One of the most obvious offenders are gangs that engage in illegal logging and the trafficking of rare species. From South American countries like Brazil, Colombia and Peru, to Guatemala and Nicaragua further north, there exist incidences of criminal networks pilfering resources from these areas’ diverse eco-systems for sale on the international market.
However, many times, the environmental effects are unrelated to so-called “eco-trafficking,” as the Guatemala report highlights with the example of Mexican cartels clearing forest for airstrips. Illegal mining, oil theft and cocaine production all have disastrous consequences for the environment. In illicit gold mining in particular in Colombia – a crime in which the FARC, Rastrojos and Urabeños all have a stake – toxic chemicals such as mercury and cyanide are used, contaminating land and water supplies, as Peace Brigades International outlined in a 2011 report.
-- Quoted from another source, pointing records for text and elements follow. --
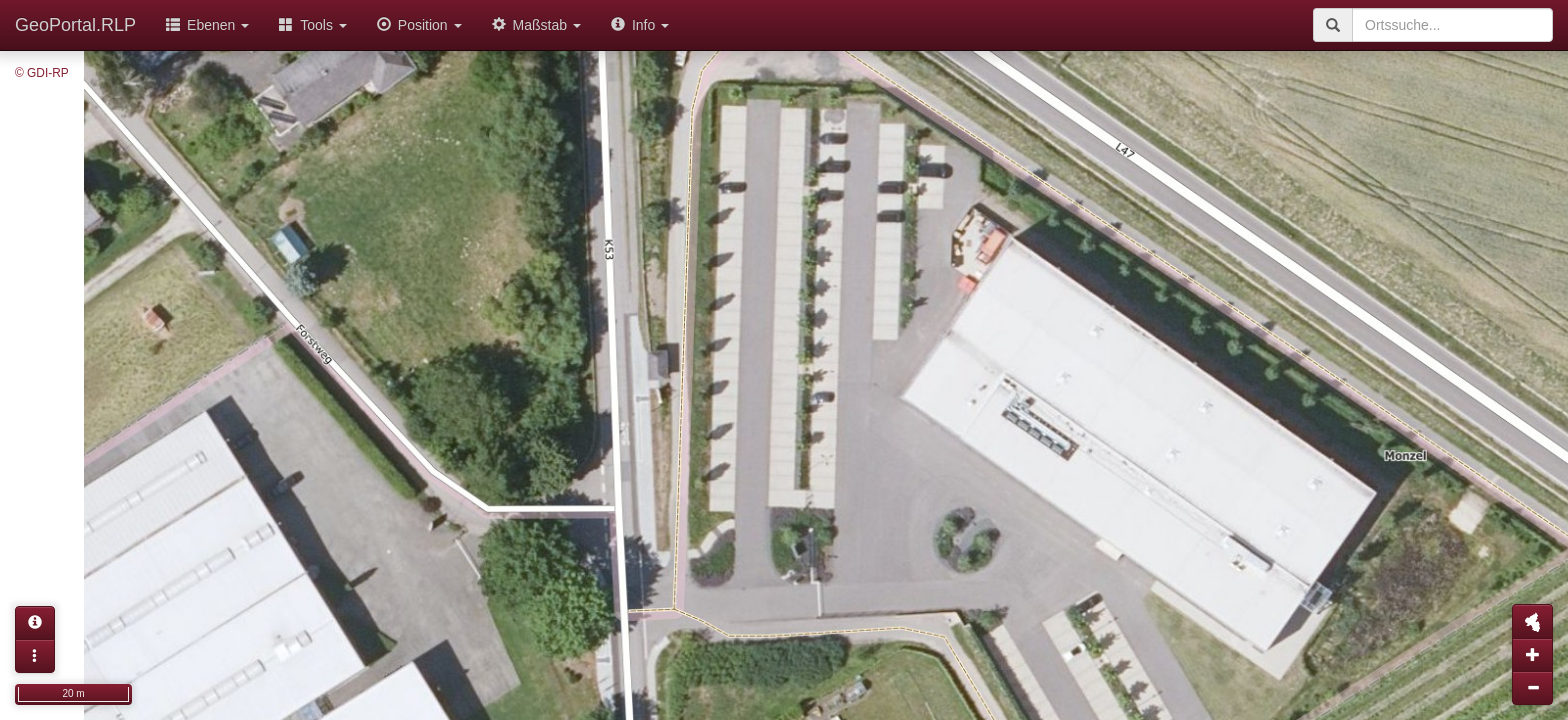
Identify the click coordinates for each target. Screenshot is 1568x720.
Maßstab (536, 25)
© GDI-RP (42, 73)
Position (419, 25)
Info (640, 25)
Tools (313, 25)
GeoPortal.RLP (75, 25)
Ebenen (207, 25)
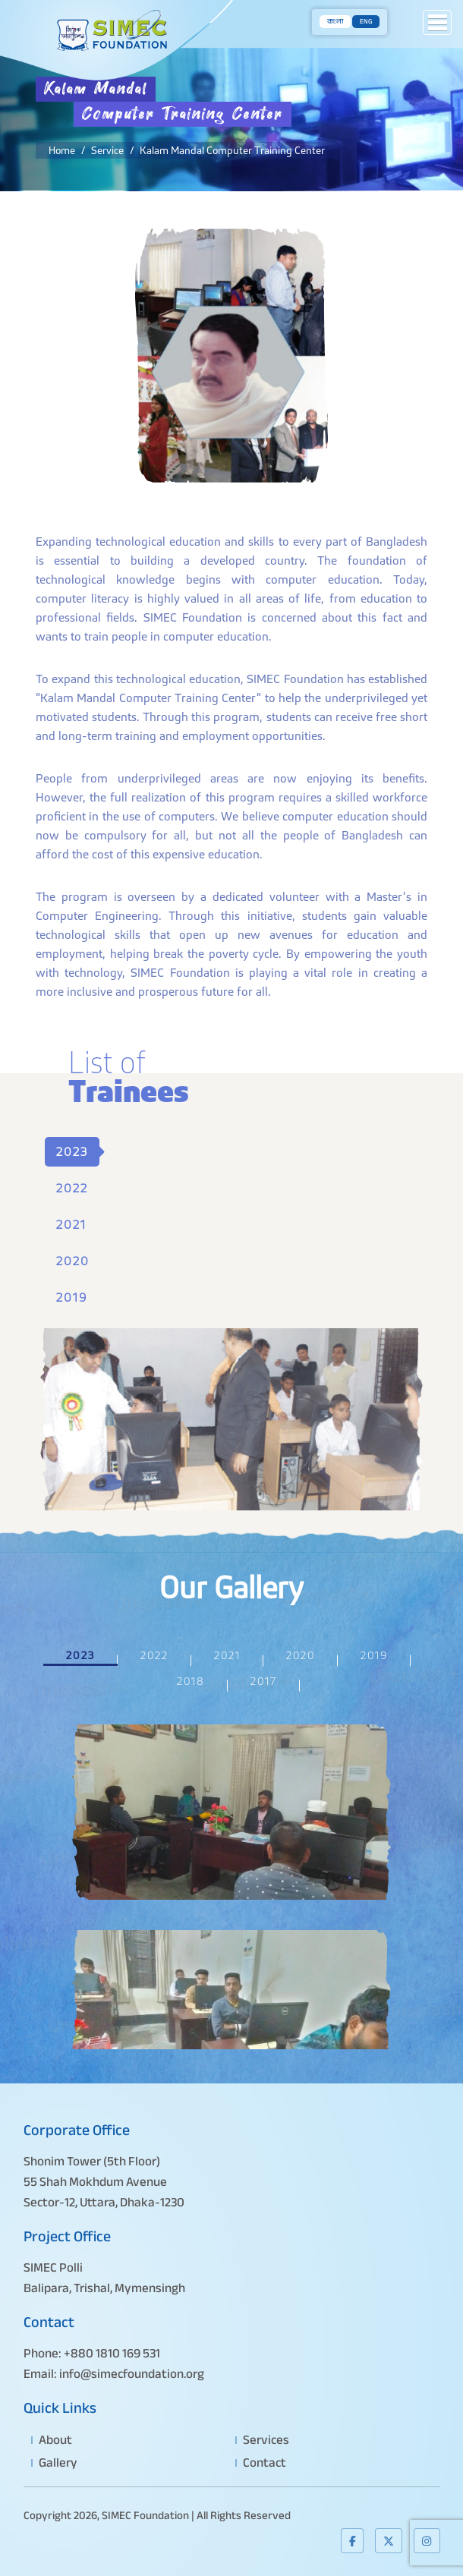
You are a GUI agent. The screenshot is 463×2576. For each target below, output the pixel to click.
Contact (264, 2462)
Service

With regard to cocaine, all stages of production are known to have an impact on the environment thanks to the employment of precursor chemicals and gasoline in make-shift jungle laboratories. The majority of these chemicals simply run off into neighboring waterways and destroy flora and fauna where the labs are located.
Coca eradication efforts have been equally disastrous thanks to the use of aerial fumigation of ilegal crops with glyphosphate, harming animals, legal crops and waterways.
Unilateral moves have been made over the past year by governments recognizing the damage being caused. Nicaragua deployed an “eco-battalion” early this year to combat illegal loggers, Brazil has utilized drones to detect environmental crimes and Colombia has created an office to deal exclusively with environmental crime.
However, as destruction in the Maya Reserve, particularly Peten, illustrates, this degradation is often taking place in areas with little state presence and where criminal gangs operate a de facto form of governance. In conjunction with tackling environmental destruction and the crimes causing it, the task of shoring up state presence in remote areas will be integral to combating the issue.